Discussion

Little is known about what proteins regulate intracellular development of Trypanosoma cruzi in the mammalian cell. The present investigation has studied and characterized the intracellular development of T. cruzi considering a chemical biology approach. We have identified, from a high content screening campaing, a small molecule capable of arresting the intracellular development of T. cruzi, seemingly without affecting parasite or host cell viability.

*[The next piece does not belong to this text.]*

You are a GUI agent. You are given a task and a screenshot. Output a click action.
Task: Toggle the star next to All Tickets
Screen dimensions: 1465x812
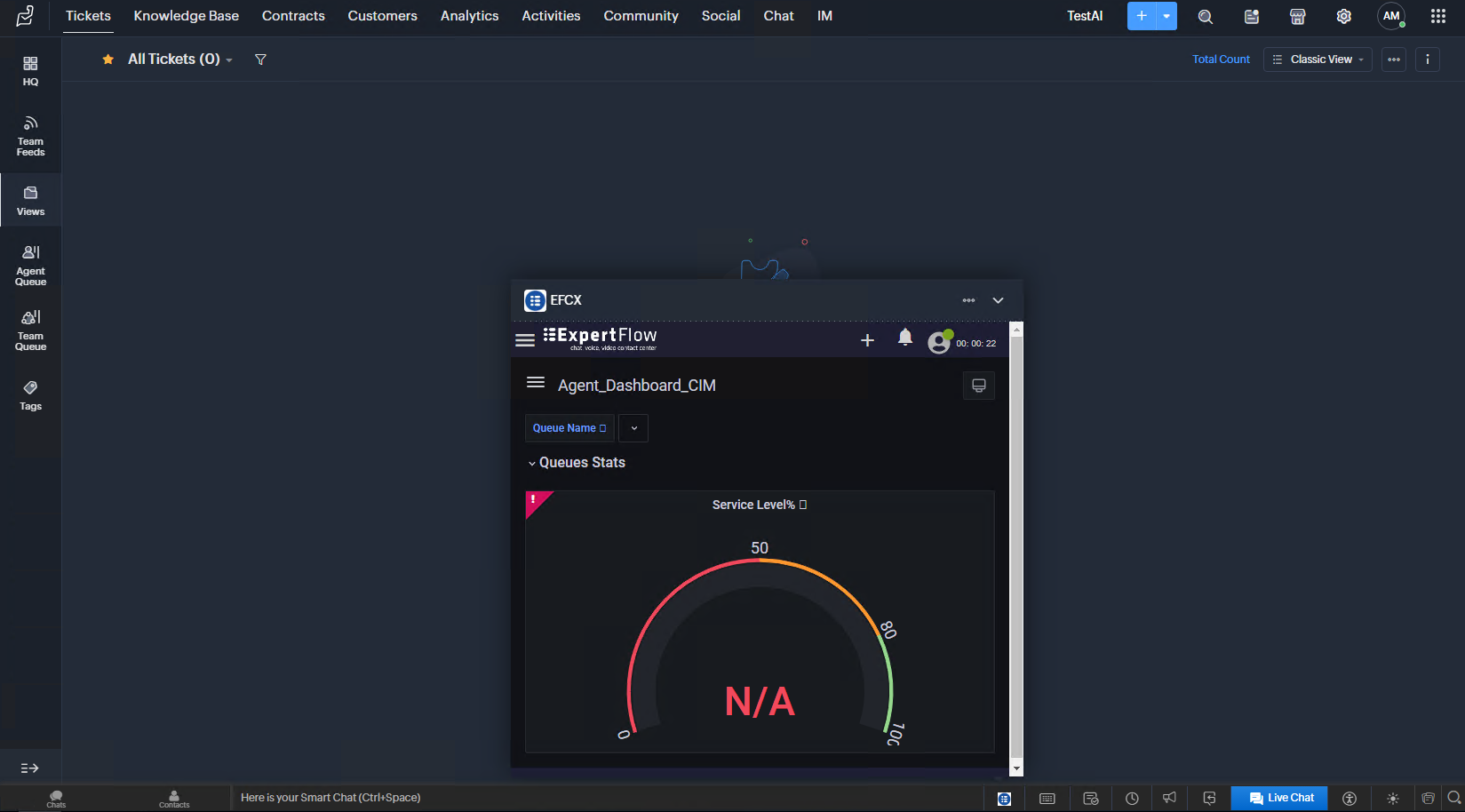point(107,59)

The functional characterization of compound activity showed that: (i) the intracellular development arrest phenotype is not restricted to a host cell type; (ii) the compound is able to inhibit the replication of other T. cruzi strains belonging to different Tc groups of clinical relevance (Y, Sylvio X10/1 and CL Brener strain); (iii) the arrest can be reversed upon compound removal, at which point intracellular amastigotes resume their cycle, differentiating to trypomastigotes; (v) the compound did not show cytotoxicity for distinct host cells (U2OS, LLC-MK2, NRK-52E and BHK-51) for up to 200 µM for 48 h; and (vi) while the epimastigote form of T. cruzi can also be arrested without loss of viability, the compound displayed a concentration-dependent cidal activity against bloodstream forms of Trypanosoma brucei and promastigote forms of Leishmania donovani (DD8 strain), without causing arrest. Altogether, these results suggest that this compound acts via a regulator of cell cycle that can specifically cause arrest in T. cruzi and not in other trypanosomatids. Future experiments will focus on target deconvolution and molecular characterization of the target, aiming at unveiling the parasite proteins that regulate T. cruzi parasite cell cycle and intracellular development in the host cell.